GOAL ::
Write out every one of the entries below word for word, changing nothing.

EXCERPTED RECORDS ::
++++++++++++++++++++

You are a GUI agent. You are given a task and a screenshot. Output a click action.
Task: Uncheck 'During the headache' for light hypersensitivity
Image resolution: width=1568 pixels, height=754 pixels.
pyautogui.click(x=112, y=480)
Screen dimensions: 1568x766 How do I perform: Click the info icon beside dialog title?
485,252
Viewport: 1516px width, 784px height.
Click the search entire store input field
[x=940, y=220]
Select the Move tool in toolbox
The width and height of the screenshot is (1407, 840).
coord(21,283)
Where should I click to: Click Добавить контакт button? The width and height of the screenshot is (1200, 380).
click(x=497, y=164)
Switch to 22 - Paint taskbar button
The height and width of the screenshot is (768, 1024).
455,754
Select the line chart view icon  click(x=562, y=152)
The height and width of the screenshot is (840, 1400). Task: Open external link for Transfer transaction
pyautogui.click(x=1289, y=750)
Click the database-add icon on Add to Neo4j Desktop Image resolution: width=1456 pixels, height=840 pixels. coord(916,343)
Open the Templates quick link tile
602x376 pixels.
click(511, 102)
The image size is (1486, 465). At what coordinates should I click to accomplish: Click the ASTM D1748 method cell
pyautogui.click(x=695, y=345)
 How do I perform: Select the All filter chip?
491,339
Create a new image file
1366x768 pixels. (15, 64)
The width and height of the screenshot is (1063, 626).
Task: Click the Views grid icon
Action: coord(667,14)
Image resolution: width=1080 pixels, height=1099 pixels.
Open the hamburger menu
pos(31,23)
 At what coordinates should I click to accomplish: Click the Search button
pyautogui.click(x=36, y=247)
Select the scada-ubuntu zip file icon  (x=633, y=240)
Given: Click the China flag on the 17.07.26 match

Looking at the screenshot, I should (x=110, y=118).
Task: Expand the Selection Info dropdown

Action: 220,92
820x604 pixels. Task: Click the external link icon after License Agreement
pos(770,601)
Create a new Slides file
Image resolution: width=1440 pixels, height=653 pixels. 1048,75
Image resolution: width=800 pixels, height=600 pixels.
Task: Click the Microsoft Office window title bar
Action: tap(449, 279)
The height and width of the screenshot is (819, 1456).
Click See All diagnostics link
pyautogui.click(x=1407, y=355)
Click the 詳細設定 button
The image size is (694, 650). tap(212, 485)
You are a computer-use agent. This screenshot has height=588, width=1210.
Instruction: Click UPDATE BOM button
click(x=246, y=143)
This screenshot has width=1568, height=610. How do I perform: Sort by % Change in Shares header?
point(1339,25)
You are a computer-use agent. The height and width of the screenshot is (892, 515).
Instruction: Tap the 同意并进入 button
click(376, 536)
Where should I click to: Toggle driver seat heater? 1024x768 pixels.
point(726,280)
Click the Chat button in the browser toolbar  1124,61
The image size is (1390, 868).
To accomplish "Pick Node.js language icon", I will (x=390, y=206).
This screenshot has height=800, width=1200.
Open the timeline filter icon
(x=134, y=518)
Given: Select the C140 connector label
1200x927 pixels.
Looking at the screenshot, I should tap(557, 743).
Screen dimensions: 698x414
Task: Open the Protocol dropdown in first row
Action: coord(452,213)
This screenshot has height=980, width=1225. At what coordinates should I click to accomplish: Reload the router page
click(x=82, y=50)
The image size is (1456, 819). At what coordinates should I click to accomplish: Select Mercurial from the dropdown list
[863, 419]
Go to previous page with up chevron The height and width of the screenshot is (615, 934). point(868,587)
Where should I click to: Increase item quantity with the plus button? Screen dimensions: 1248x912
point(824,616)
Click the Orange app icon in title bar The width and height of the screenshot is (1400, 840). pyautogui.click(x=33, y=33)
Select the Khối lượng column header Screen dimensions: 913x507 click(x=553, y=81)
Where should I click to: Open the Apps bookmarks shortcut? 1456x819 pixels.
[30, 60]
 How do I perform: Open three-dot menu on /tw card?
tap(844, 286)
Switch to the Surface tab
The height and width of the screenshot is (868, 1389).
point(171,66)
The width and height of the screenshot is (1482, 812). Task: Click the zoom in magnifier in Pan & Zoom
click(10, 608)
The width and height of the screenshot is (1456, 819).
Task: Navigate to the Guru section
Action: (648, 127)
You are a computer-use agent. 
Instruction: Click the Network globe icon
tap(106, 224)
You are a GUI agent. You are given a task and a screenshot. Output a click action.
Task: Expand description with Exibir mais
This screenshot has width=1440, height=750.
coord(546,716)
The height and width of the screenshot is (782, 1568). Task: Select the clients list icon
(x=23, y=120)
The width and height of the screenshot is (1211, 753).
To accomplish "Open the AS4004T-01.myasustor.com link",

++++++++++++++++++++

FINISHED EXERCISE ::
You are a GUI agent. You are given a task and a screenshot. Output a click action.
Task: Uncheck 'During the headache' for light hypersensitivity
Image resolution: width=1568 pixels, height=754 pixels.
pyautogui.click(x=112, y=480)
Screen dimensions: 1568x766 How do I perform: Click the info icon beside dialog title?
485,252
Viewport: 1516px width, 784px height.
Click the search entire store input field
[x=940, y=220]
Select the Move tool in toolbox
The width and height of the screenshot is (1407, 840).
coord(21,283)
Where should I click to: Click Добавить контакт button? The width and height of the screenshot is (1200, 380).
click(x=497, y=164)
Switch to 22 - Paint taskbar button
The height and width of the screenshot is (768, 1024).
455,754
Select the line chart view icon  click(x=562, y=152)
The height and width of the screenshot is (840, 1400). Task: Open external link for Transfer transaction
pyautogui.click(x=1289, y=750)
Click the database-add icon on Add to Neo4j Desktop Image resolution: width=1456 pixels, height=840 pixels. coord(916,343)
Open the Templates quick link tile
602x376 pixels.
click(511, 102)
The image size is (1486, 465). At what coordinates should I click to accomplish: Click the ASTM D1748 method cell
pyautogui.click(x=695, y=345)
 How do I perform: Select the All filter chip?
491,339
Create a new image file
1366x768 pixels. (15, 64)
The width and height of the screenshot is (1063, 626).
Task: Click the Views grid icon
Action: coord(667,14)
Image resolution: width=1080 pixels, height=1099 pixels.
Open the hamburger menu
pos(31,23)
 At what coordinates should I click to accomplish: Click the Search button
pyautogui.click(x=36, y=247)
Select the scada-ubuntu zip file icon  (x=633, y=240)
Given: Click the China flag on the 17.07.26 match

Looking at the screenshot, I should (x=110, y=118).
Task: Expand the Selection Info dropdown

Action: 220,92
820x604 pixels. Task: Click the external link icon after License Agreement
pos(770,601)
Create a new Slides file
Image resolution: width=1440 pixels, height=653 pixels. 1048,75
Image resolution: width=800 pixels, height=600 pixels.
Task: Click the Microsoft Office window title bar
Action: tap(449, 279)
The height and width of the screenshot is (819, 1456).
Click See All diagnostics link
pyautogui.click(x=1407, y=355)
Click the 詳細設定 button
The image size is (694, 650). tap(212, 485)
You are a computer-use agent. This screenshot has height=588, width=1210.
Instruction: Click UPDATE BOM button
click(x=246, y=143)
This screenshot has width=1568, height=610. How do I perform: Sort by % Change in Shares header?
point(1339,25)
You are a computer-use agent. The height and width of the screenshot is (892, 515).
Instruction: Tap the 同意并进入 button
click(376, 536)
Where should I click to: Toggle driver seat heater? 1024x768 pixels.
point(726,280)
Click the Chat button in the browser toolbar  1124,61
The image size is (1390, 868).
To accomplish "Pick Node.js language icon", I will (x=390, y=206).
This screenshot has height=800, width=1200.
Open the timeline filter icon
(x=134, y=518)
Given: Select the C140 connector label
1200x927 pixels.
Looking at the screenshot, I should tap(557, 743).
Screen dimensions: 698x414
Task: Open the Protocol dropdown in first row
Action: coord(452,213)
This screenshot has height=980, width=1225. At what coordinates should I click to accomplish: Reload the router page
click(x=82, y=50)
The image size is (1456, 819). At what coordinates should I click to accomplish: Select Mercurial from the dropdown list
[863, 419]
Go to previous page with up chevron The height and width of the screenshot is (615, 934). point(868,587)
Where should I click to: Increase item quantity with the plus button? Screen dimensions: 1248x912
point(824,616)
Click the Orange app icon in title bar The width and height of the screenshot is (1400, 840). pyautogui.click(x=33, y=33)
Select the Khối lượng column header Screen dimensions: 913x507 click(x=553, y=81)
Where should I click to: Open the Apps bookmarks shortcut? 1456x819 pixels.
[30, 60]
 How do I perform: Open three-dot menu on /tw card?
tap(844, 286)
Switch to the Surface tab
The height and width of the screenshot is (868, 1389).
point(171,66)
The width and height of the screenshot is (1482, 812). Task: Click the zoom in magnifier in Pan & Zoom
click(10, 608)
The width and height of the screenshot is (1456, 819).
Task: Navigate to the Guru section
Action: (648, 127)
You are a computer-use agent. 
Instruction: Click the Network globe icon
tap(106, 224)
You are a GUI agent. You are given a task and a screenshot. Output a click action.
Task: Expand description with Exibir mais
This screenshot has width=1440, height=750.
coord(546,716)
The height and width of the screenshot is (782, 1568). Task: Select the clients list icon
(x=23, y=120)
The width and height of the screenshot is (1211, 753).
To accomplish "Open the AS4004T-01.myasustor.com link",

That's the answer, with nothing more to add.